How could the compiler decide whether to use operator<<( ostream &, const std::string & ) or your template? It cannot, so it throws up its hands in despair and gives up. That's what the error is telling you.
First, you need to read the error message more carefully. As an alternative, consider breaking the statement up, something like this:
out << "Price: ";
out << (obj.getPrice());
out << "\tCount: ";
out << obj.getCount();
out << '\n';
When you do, you'll realize that what's really causing the problem is not where you try to print out getPrice(), but where you try to print out "Price: ".

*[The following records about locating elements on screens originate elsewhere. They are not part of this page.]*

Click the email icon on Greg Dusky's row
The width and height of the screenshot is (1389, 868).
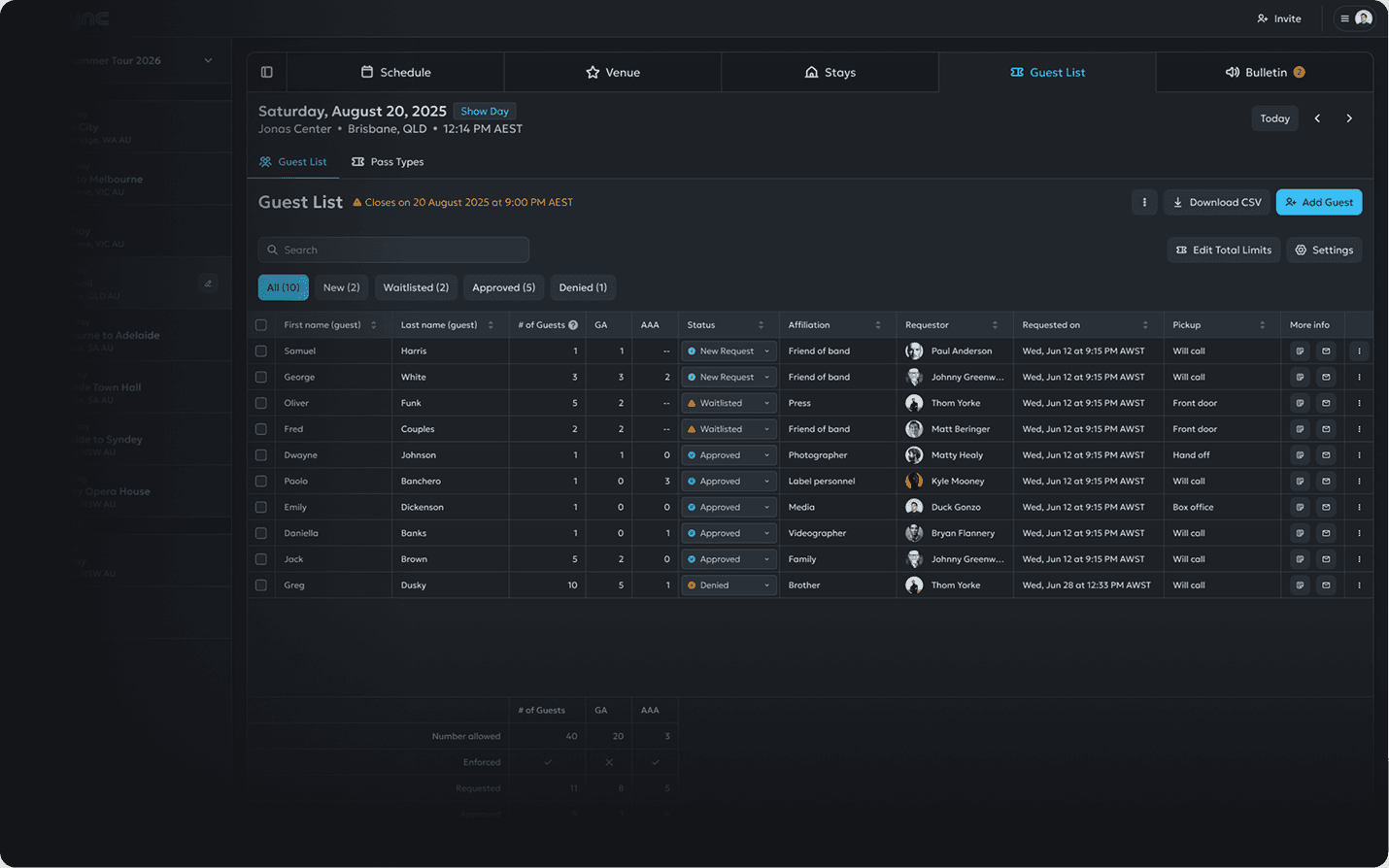coord(1327,584)
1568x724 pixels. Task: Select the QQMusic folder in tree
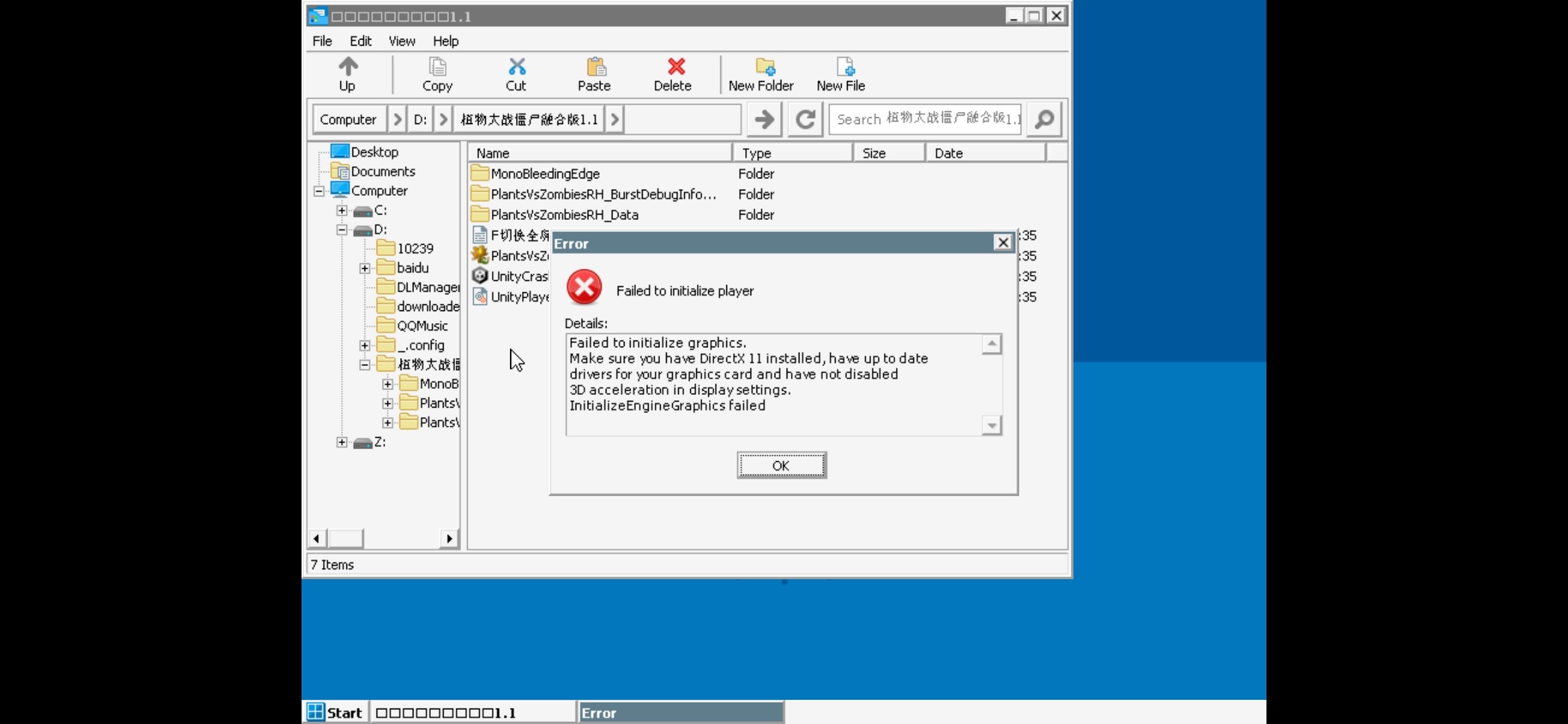coord(421,326)
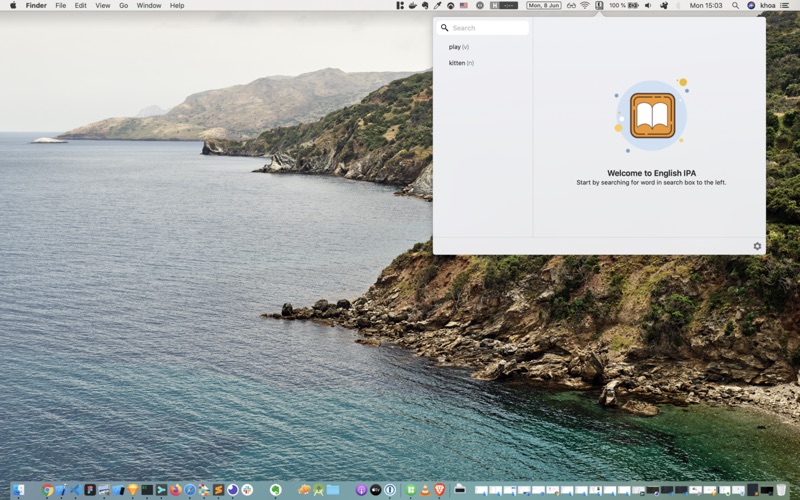Image resolution: width=800 pixels, height=500 pixels.
Task: Open the Wi-Fi status menu
Action: coord(585,6)
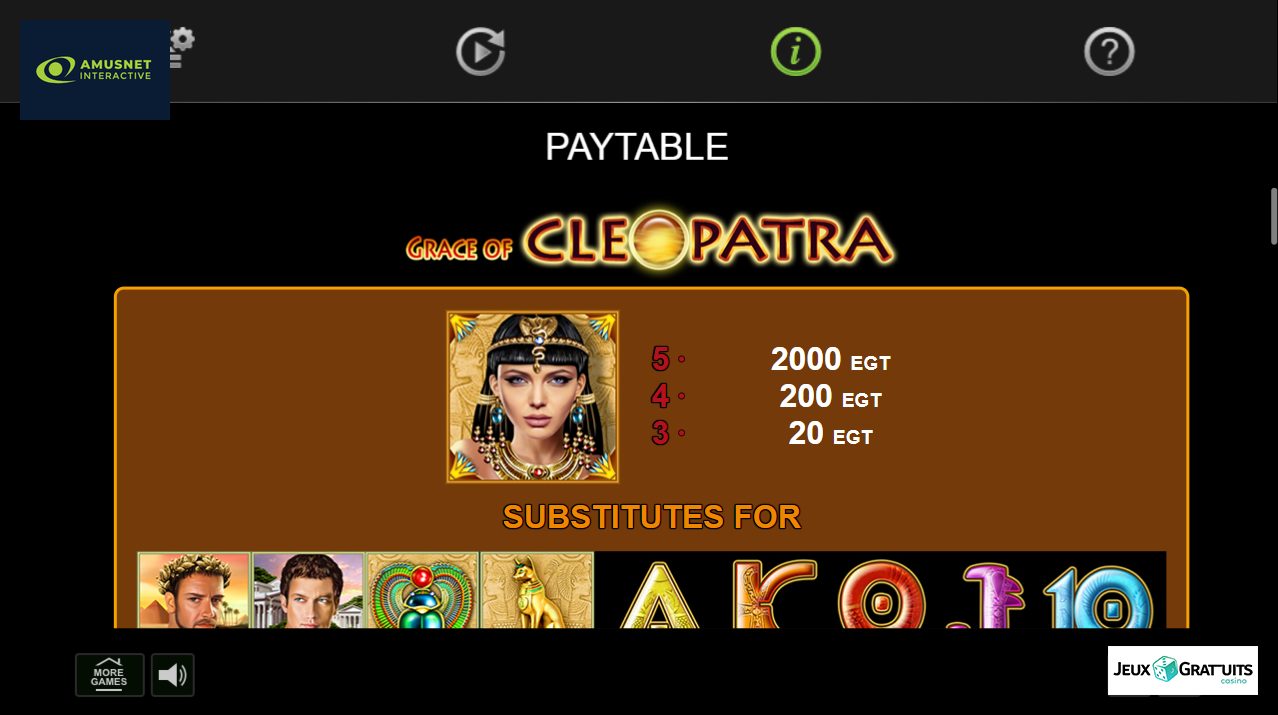Click the golden cat statue symbol
The image size is (1278, 715).
point(537,590)
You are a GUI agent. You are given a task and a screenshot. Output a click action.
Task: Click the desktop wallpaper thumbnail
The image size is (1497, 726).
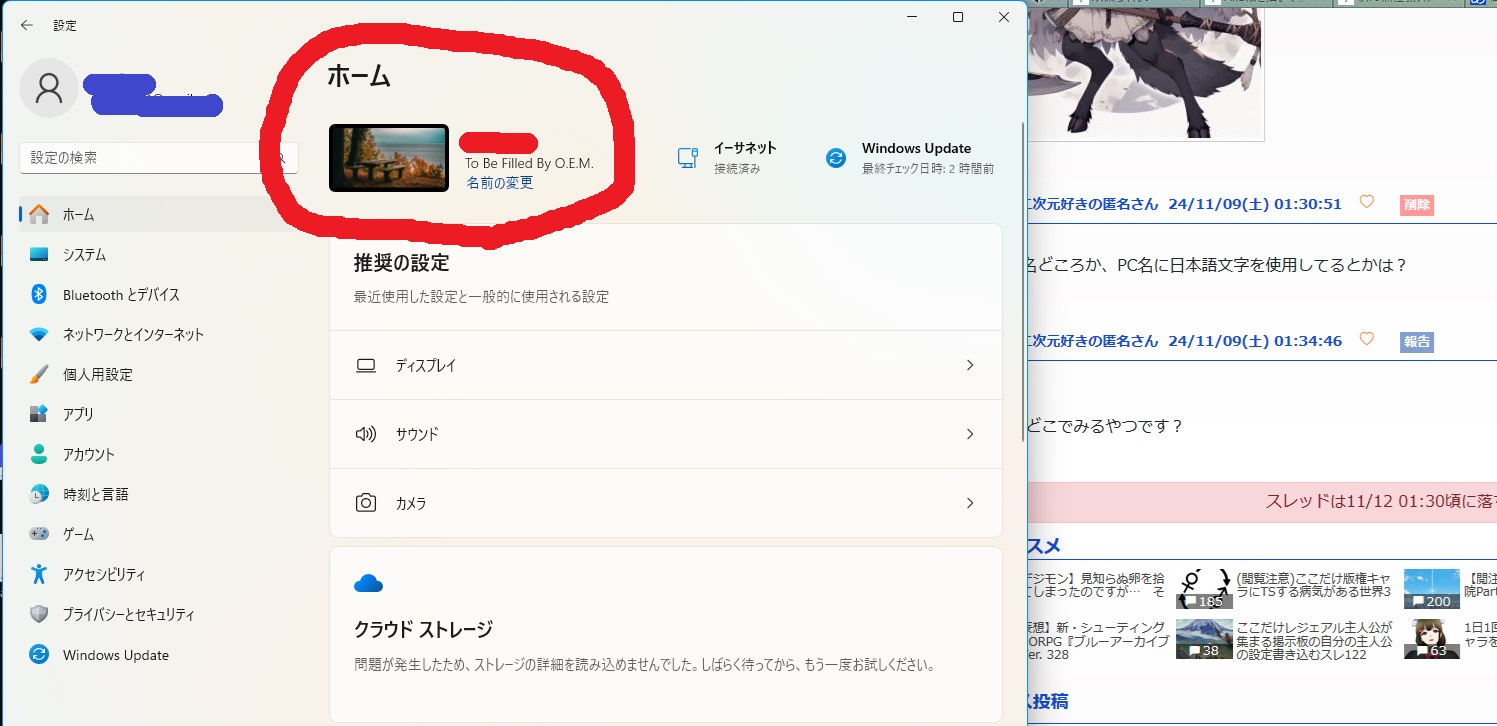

The problem is arising because the compiler doesn't know whether to use the normal overload to print out the string, or to use the template being defined to print it out. The latter would cause infinite recursion, and it couldn't actually compile since it requires an object on which you can/could call getPrice and getCount to compile correctly -- but it has a signature that matches, so the compiler says it's ambiguous, and that's the end of that.
The reason of the error is that your templated overload is conflicting with another templated overload, and there is no reason to prefer one template to another:
template<class charT, class traits>
basic_ostream<charT,traits>& operator<<(basic_ostream<charT,traits>&, const charT*);
template <class T>
basic_ostream<char, char_traits<char> >& operator<< (basic_ostream<char, char_traits<char> >&, const T&);
//which one is preferable when you ask for: cout << "literal";?
(ostream should be a typedef for basic_ostream<char, char_traits<char> >.)
The whole idea of making your overload a template is questionable, seeing that the overload clearly cannot handle any other class than your Record.
There probably are techniques to allow you to provide a single templated overload for a number of unrelated Record-like classes with a little template metaprogramming (enable_if and traits), if that is the idea.